┌──

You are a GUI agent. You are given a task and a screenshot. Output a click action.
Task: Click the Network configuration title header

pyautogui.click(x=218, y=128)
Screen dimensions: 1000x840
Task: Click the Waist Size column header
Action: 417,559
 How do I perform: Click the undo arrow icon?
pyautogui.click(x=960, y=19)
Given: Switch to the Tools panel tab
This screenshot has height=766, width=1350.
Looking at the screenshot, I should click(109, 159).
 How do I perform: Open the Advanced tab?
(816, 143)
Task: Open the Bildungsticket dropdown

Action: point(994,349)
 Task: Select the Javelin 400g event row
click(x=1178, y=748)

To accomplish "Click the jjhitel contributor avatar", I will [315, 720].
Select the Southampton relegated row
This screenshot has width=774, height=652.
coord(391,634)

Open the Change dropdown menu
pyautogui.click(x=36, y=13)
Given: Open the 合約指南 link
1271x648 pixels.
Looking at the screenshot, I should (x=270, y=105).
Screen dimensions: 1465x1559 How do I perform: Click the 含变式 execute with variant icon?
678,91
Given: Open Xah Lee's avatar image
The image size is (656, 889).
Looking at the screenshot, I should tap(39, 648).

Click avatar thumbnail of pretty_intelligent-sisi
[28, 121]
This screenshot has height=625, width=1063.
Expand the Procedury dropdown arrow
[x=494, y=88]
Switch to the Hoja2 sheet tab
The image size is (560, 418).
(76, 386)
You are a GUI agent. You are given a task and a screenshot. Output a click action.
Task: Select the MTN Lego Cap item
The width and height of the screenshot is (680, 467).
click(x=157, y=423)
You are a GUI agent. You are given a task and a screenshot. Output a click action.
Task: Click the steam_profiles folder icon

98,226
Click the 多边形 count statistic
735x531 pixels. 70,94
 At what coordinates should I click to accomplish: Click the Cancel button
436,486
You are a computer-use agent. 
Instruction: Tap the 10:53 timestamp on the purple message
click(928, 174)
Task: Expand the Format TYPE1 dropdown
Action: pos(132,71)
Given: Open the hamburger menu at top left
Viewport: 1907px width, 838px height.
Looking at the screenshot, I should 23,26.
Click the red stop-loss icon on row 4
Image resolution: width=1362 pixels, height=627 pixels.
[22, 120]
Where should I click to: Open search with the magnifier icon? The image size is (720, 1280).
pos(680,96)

└──

* _Activity_
Once you have read the entries above, copy them out exactly as they were given.

* _Output below_
You are a GUI agent. You are given a task and a screenshot. Output a click action.
Task: Click the Network configuration title header

pyautogui.click(x=218, y=128)
Screen dimensions: 1000x840
Task: Click the Waist Size column header
Action: 417,559
 How do I perform: Click the undo arrow icon?
pyautogui.click(x=960, y=19)
Given: Switch to the Tools panel tab
This screenshot has height=766, width=1350.
Looking at the screenshot, I should click(109, 159).
 How do I perform: Open the Advanced tab?
(816, 143)
Task: Open the Bildungsticket dropdown

Action: point(994,349)
 Task: Select the Javelin 400g event row
click(x=1178, y=748)

To accomplish "Click the jjhitel contributor avatar", I will [315, 720].
Select the Southampton relegated row
This screenshot has width=774, height=652.
coord(391,634)

Open the Change dropdown menu
pyautogui.click(x=36, y=13)
Given: Open the 合約指南 link
1271x648 pixels.
Looking at the screenshot, I should (x=270, y=105).
Screen dimensions: 1465x1559 How do I perform: Click the 含变式 execute with variant icon?
678,91
Given: Open Xah Lee's avatar image
The image size is (656, 889).
Looking at the screenshot, I should tap(39, 648).

Click avatar thumbnail of pretty_intelligent-sisi
[28, 121]
This screenshot has height=625, width=1063.
Expand the Procedury dropdown arrow
[x=494, y=88]
Switch to the Hoja2 sheet tab
The image size is (560, 418).
(76, 386)
You are a GUI agent. You are given a task and a screenshot. Output a click action.
Task: Select the MTN Lego Cap item
The width and height of the screenshot is (680, 467).
click(x=157, y=423)
You are a GUI agent. You are given a task and a screenshot. Output a click action.
Task: Click the steam_profiles folder icon

98,226
Click the 多边形 count statistic
735x531 pixels. 70,94
 At what coordinates should I click to accomplish: Click the Cancel button
436,486
You are a computer-use agent. 
Instruction: Tap the 10:53 timestamp on the purple message
click(928, 174)
Task: Expand the Format TYPE1 dropdown
Action: pos(132,71)
Given: Open the hamburger menu at top left
Viewport: 1907px width, 838px height.
Looking at the screenshot, I should 23,26.
Click the red stop-loss icon on row 4
Image resolution: width=1362 pixels, height=627 pixels.
[22, 120]
Where should I click to: Open search with the magnifier icon? The image size is (720, 1280).
pos(680,96)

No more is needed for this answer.